Methods: To provide a birds-eye-perspective of the entire field we conducted an umbrella review and a multiverse meta-analysis. We investigated whether the meta-analytical method or the inclusion criteria were responsible for these differences, or whether most potential meta-analyses would reach similar conclusions.
Results: Our umbrella review included six meta-analyses with 84 primary studies. The included meta-analyses differed substantially in their AMSTAR-2 ratings, indicating heterogeneous quality. Our multiverse meta-analysis produced 1193 meta-analyses resulting from all possible analytical decisions. We identified several analytical decisions that consistently led to inflated effect size estimates.

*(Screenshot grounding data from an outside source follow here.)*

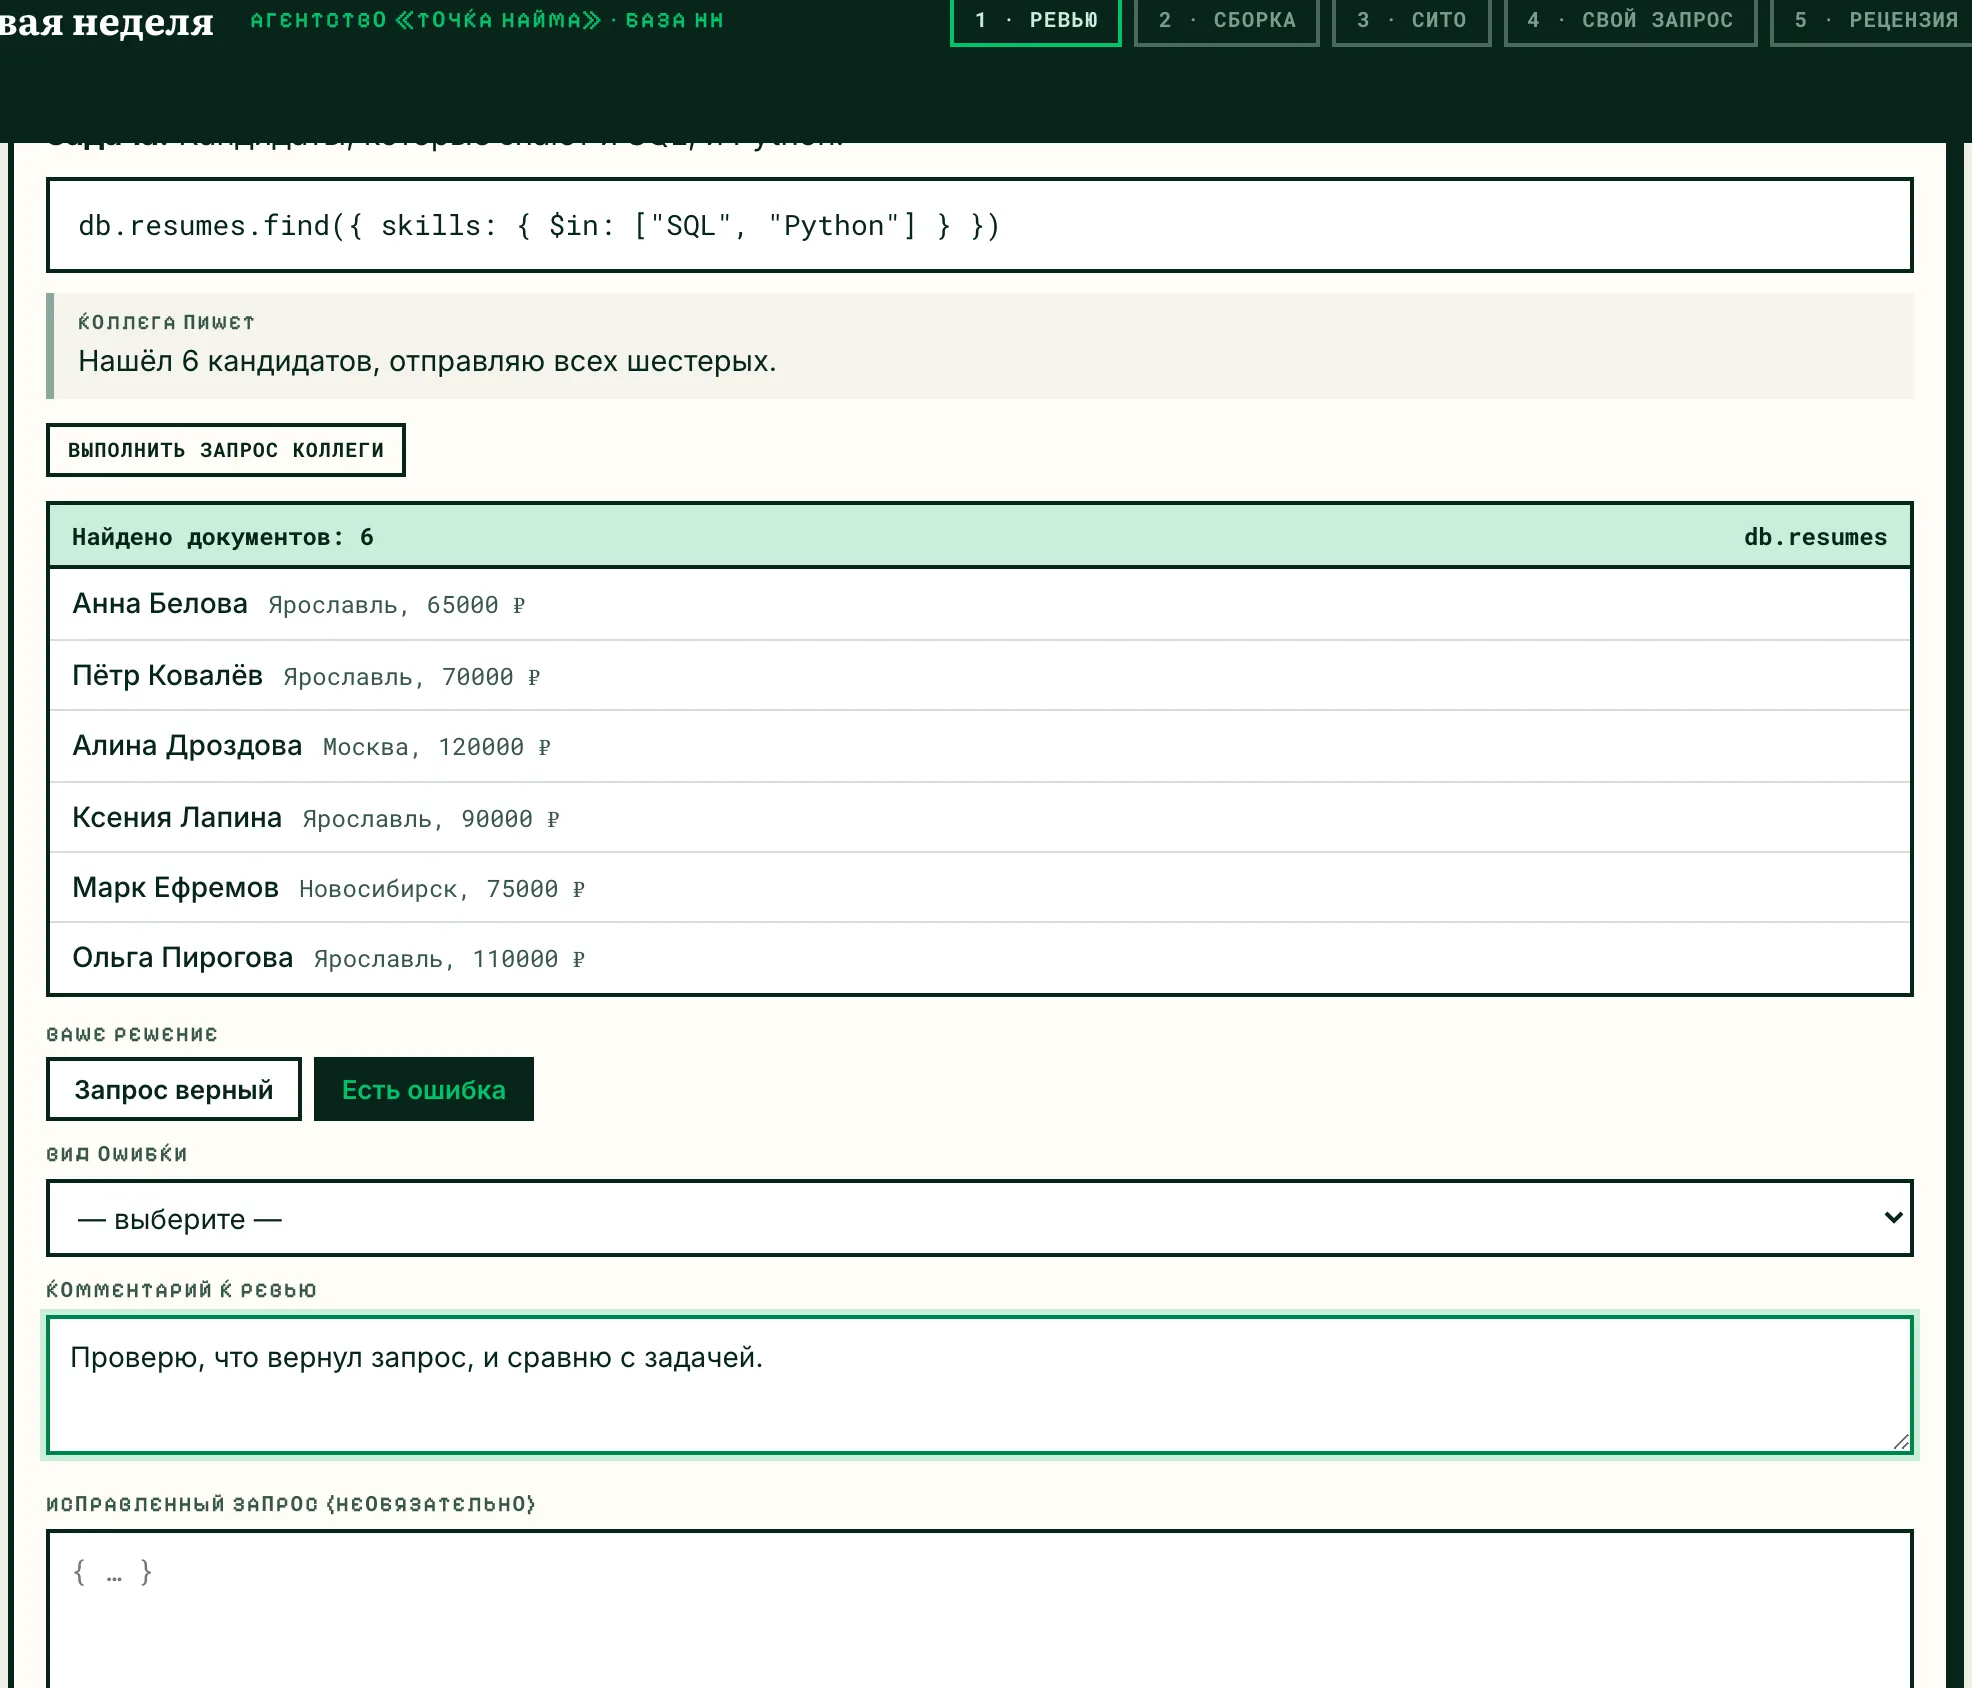Screen dimensions: 1972x1688
Task: Click the colleague's query code box
Action: tap(980, 225)
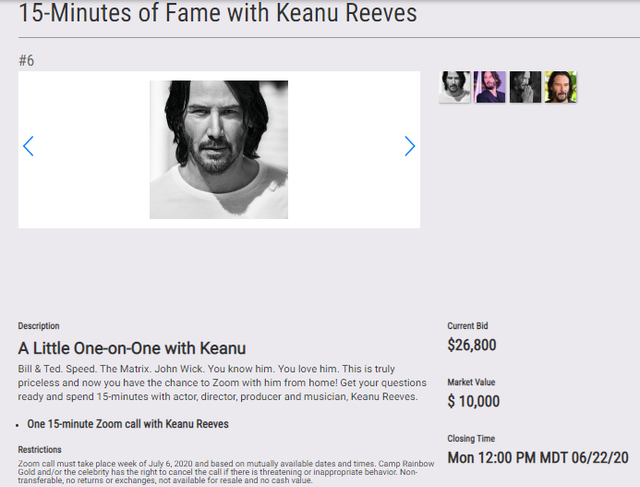This screenshot has height=487, width=640.
Task: Select the dark profile hand-on-chin thumbnail
Action: coord(525,87)
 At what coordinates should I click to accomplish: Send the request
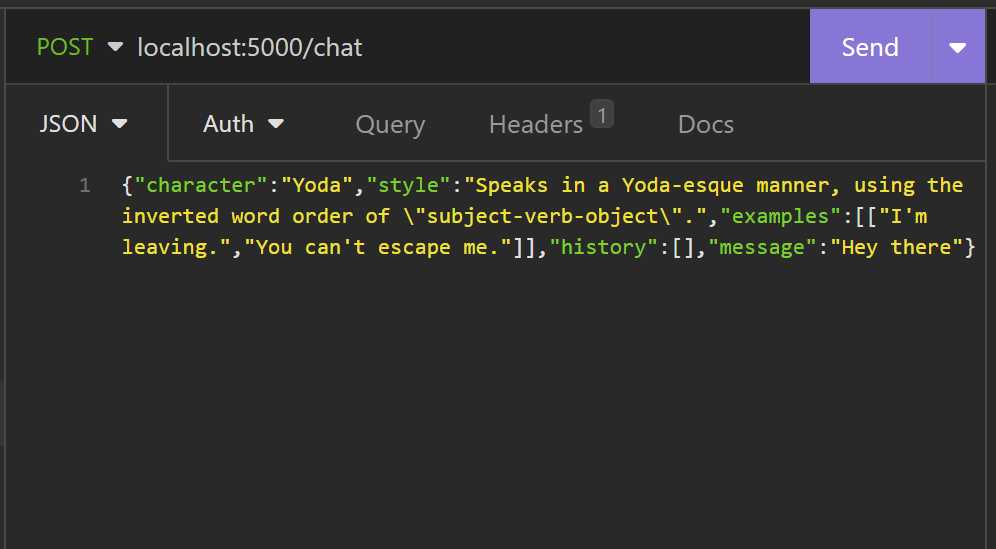(870, 46)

Larger effect sizes were found for the comparisons with wait-list control groups than for the comparisons with active control groups (mean Hedges g = 0.58 95% CI [0.40, 0.76] vs g = 0.26 95% CI [0.20, 0.42]). Larger effect sizes were found for digital interventions combining smartphone with internet interventions compared to standalone smartphone or internet applications. Meta-analyses that focused exclusively on guided interventions produced twice the effect sizes than meta-analyses on unguided interventions (g = 0.71, 95% CI [0.51, 0.90] vs g = 0.30, 95% CI [0.13, 0.47]).
Conclusion: We identified several analytical decisions that consistently led to inflated effect size estimates. However, we also found that most decisions did not disproportionately influence the resulting summary effect size estimates, which suggests that meta-analytical findings on digital interventions for anxiety are robust.